◆ **Data to use**:
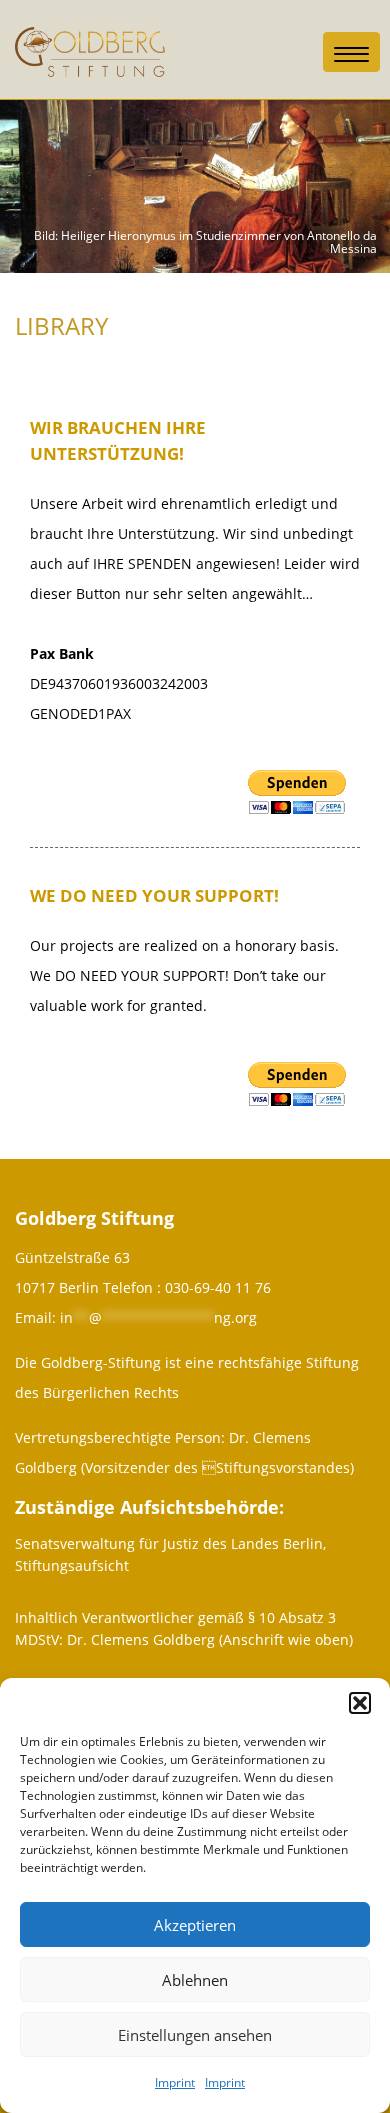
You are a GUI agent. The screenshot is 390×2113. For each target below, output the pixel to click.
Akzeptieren (195, 1925)
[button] (360, 1703)
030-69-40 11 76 (218, 1287)
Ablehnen (195, 1980)
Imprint (175, 2082)
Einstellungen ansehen (195, 2035)
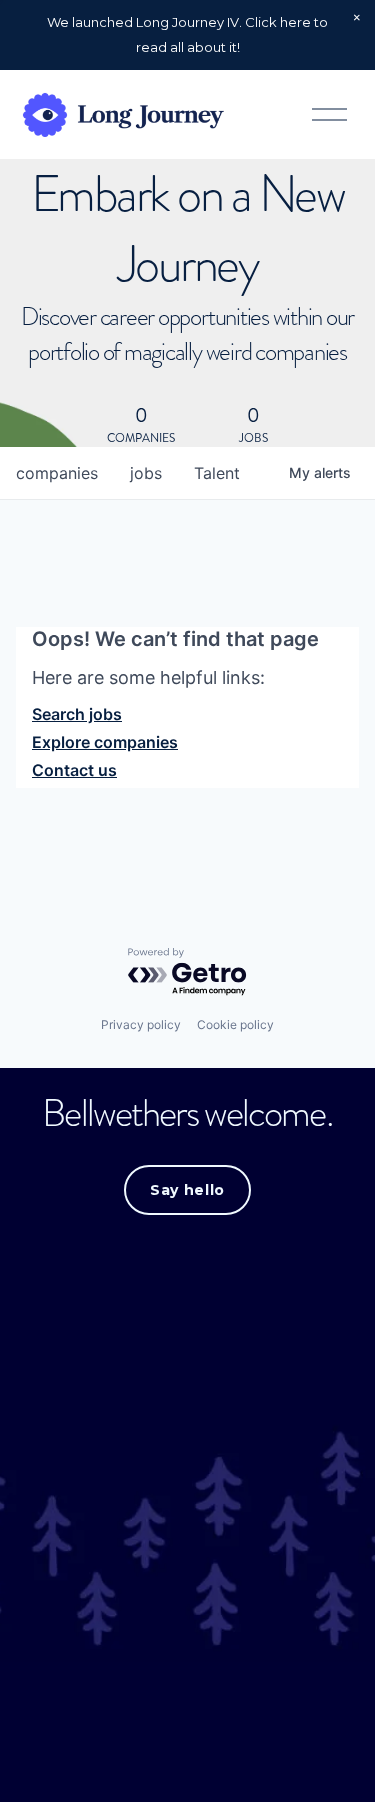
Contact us (74, 770)
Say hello (187, 1190)
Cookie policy (235, 1024)
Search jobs (77, 714)
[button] (357, 18)
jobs (146, 473)
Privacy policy (141, 1024)
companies (57, 473)
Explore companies (105, 742)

◆ **Action item**:
Verbatim reproduction is required for the line holding "Contact us (74, 770)" and for every line after it in the records, with no other line included.

◆ **Solution to the exercise**:
Contact us (74, 770)
Say hello (187, 1190)
Cookie policy (235, 1024)
Search jobs (77, 714)
[button] (357, 18)
jobs (146, 473)
Privacy policy (141, 1024)
companies (57, 473)
Explore companies (105, 742)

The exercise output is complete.